**What you are asked to do:**
Among the records that follow, set down only the lines from the one containing "1270x952 pixels." to the one containing "Task: Click the 请输入工号 input field", both included, exactly.

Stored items
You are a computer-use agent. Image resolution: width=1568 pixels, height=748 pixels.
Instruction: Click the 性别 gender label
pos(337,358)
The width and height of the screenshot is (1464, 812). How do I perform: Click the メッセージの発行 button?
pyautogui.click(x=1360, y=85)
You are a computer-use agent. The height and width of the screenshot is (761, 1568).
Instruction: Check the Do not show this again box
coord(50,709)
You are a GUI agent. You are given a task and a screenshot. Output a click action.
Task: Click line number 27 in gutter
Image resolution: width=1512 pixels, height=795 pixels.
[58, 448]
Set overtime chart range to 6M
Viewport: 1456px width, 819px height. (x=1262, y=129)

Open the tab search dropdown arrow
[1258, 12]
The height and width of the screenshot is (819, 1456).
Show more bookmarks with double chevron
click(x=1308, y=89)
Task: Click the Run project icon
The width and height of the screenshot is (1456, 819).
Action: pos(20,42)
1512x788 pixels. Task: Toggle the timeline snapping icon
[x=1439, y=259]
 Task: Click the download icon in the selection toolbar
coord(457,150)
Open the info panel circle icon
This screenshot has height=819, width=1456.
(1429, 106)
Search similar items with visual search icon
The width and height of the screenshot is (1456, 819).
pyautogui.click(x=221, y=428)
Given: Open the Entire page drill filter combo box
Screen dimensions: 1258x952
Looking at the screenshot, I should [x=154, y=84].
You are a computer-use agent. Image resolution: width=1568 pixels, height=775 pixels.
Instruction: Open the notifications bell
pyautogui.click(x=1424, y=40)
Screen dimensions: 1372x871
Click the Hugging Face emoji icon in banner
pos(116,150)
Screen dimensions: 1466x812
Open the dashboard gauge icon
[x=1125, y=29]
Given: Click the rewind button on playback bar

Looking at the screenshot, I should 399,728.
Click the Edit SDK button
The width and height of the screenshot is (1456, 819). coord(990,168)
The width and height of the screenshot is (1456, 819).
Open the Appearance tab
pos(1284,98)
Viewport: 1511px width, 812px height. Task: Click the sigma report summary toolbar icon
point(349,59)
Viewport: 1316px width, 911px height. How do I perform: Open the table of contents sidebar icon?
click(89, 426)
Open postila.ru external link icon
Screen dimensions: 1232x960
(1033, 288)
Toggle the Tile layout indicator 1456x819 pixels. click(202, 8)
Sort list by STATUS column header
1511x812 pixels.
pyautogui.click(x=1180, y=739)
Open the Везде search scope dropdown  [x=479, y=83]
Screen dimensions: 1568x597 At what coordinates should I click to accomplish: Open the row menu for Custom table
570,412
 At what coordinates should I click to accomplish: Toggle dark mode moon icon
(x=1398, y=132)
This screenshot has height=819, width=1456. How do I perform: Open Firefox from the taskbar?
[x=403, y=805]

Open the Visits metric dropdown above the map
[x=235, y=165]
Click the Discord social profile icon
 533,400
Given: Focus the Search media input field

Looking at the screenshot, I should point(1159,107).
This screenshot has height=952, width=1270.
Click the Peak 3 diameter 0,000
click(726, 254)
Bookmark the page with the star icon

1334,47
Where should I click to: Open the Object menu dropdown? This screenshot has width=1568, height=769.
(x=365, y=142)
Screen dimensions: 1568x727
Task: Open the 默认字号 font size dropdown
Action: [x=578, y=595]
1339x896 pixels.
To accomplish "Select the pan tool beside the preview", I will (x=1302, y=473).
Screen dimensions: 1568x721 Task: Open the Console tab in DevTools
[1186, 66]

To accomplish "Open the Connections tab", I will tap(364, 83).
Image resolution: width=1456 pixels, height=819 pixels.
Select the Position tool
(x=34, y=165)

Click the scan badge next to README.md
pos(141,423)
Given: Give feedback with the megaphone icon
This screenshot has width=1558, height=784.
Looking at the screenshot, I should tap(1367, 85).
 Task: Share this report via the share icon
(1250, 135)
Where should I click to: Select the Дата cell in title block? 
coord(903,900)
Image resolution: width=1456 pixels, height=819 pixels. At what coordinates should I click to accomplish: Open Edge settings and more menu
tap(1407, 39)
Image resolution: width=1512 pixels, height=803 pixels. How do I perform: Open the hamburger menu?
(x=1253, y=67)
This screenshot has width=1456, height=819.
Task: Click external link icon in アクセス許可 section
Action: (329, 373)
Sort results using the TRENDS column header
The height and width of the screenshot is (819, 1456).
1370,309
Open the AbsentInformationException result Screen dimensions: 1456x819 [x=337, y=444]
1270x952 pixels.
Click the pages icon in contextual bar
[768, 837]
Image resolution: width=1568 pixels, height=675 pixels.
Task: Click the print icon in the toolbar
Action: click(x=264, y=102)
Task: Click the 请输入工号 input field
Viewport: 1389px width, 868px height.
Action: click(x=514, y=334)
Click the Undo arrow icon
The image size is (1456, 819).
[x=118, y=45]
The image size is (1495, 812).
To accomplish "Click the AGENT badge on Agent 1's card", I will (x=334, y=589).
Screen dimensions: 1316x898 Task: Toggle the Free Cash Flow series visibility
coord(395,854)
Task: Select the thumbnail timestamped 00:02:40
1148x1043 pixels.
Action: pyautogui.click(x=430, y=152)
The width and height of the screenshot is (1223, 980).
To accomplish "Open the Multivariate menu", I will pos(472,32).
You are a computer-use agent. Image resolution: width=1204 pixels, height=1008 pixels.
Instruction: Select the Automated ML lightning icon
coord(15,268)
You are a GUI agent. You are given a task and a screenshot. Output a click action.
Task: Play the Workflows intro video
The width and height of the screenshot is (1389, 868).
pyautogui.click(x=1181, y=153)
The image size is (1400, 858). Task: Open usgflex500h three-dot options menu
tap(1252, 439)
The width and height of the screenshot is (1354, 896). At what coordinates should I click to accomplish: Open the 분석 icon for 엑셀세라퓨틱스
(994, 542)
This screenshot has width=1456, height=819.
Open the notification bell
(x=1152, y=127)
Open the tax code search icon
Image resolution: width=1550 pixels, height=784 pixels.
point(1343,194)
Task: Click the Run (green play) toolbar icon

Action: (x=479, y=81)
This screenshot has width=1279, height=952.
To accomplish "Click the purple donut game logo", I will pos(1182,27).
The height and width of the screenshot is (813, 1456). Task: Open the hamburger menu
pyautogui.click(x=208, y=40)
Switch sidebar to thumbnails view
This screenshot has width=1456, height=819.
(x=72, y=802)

**Answer section:**
1270x952 pixels.
Click the pages icon in contextual bar
[768, 837]
Image resolution: width=1568 pixels, height=675 pixels.
Task: Click the print icon in the toolbar
Action: click(x=264, y=102)
Task: Click the 请输入工号 input field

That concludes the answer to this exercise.